━━ Bloco de texto ━━
Isso porque as disposições dos §§ 3º e 4º do art. 790 da CLT, inseridas pela Lei 13.467/2017 colidem com o disposto no art. 98 e ss. do CPC, conferindo, por mais inacreditável que pareça, tratamento mais gravoso ao litigante da Justiça do Trabalho em detrimento ao tratamento despendido ao litigante das Justiças Comum, Federal dentre os demais ramos do direito, o que é contrário até mesmo aos próprios fundamentos da existência da Justiça do Trabalho. Tal previsão, por cerro, configura afronta ao princípio magno da isonomia, insculpido no art. 5º da Constituição da República.
É sabido que o Direito do Trabalho se firmou como ramo autônomo do direito, dissociando-se do Direito Civil, especialmente em decorrência da desigualdade prevista nas relações jus trabalhistas que não permitiam a aplicação da lei civil como melhor solução jurídica a um ramo tão importante do Direito e de tamanha especificidade.
━━━
» Instruções e requisitos
Prossiga o texto acima sobre a Lei 13.467/2017 e a isonomia na Justiça do Trabalho, começando logo após a última frase apresentada.
━━ Segmento de dados ━━
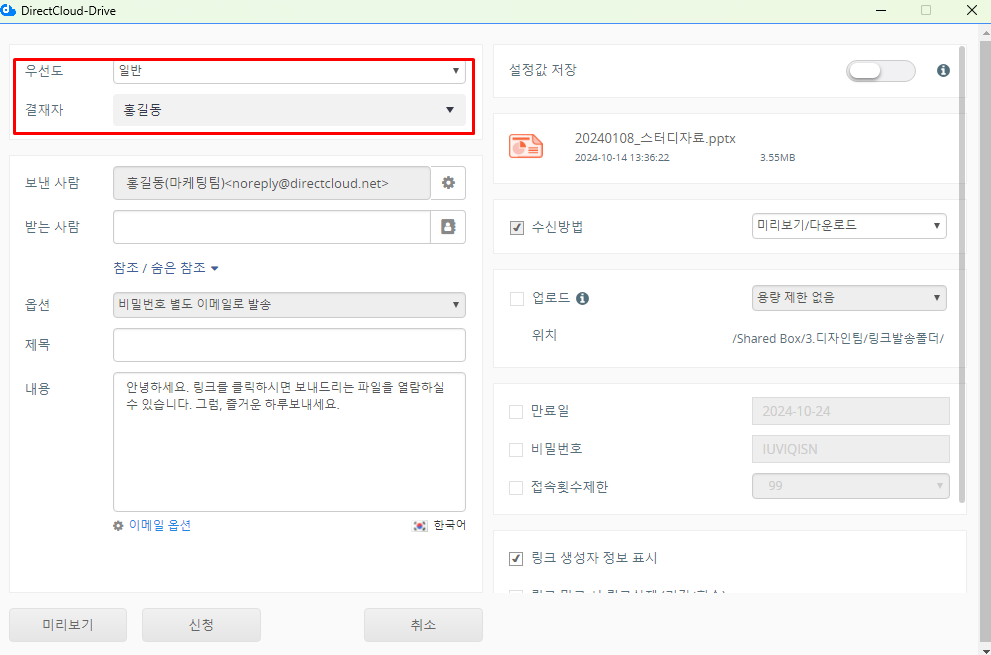Open the 미리보기/다운로드 receive method dropdown
The height and width of the screenshot is (655, 991).
tap(848, 226)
━━━
» Resultado da tarefa
Ora, gratuidade de justiça é norma de direito material com repercussão em sede processual, portanto de natureza jurídica híbrida, de forma que comporta sua acessibilidade seja à luz do parágrafo único do art. 8º da CLT como pelo art. 769-CLT. Nesse passo, o que baliza a atuação do operador do direito quanto ao tema é a principiologia que lhe orbita e da qual se abebera.
Não há, na regra do art. 769-CLT, nada que obste a incidência da norma processual civil já referida, quanto aos aspectos processuais ali descritos, tampouco há, nos termos do art. 8º, § 1º, qualquer óbice de aplicação daquelas regras (de cunho material, diante da hibridez referida), ao contrário autoriza nos abeberarmos delas.
Ora, se vige no direito do trabalho o princípio da norma mais favorável, data venia, não há como se aplicar, no particular, a regra que seja menos favorável ao trabalhador, como fez o Tribunal Regional do Paraná.
Aprendemos em doutrina, jurisprudência e na vivência jurídica que, em sede de hierarquia de normas, subvertendo a pirâmide de Kelsen, na seara trabalhista, no topo, encontra-se a norma mais favorável. Princípio e conceito inseridos no art. 7º, caput, da Constituição da República quando determina: “São direitos dos trabalhadores urbanos e rurais, além de outros que visem à melhoria de sua condição social”.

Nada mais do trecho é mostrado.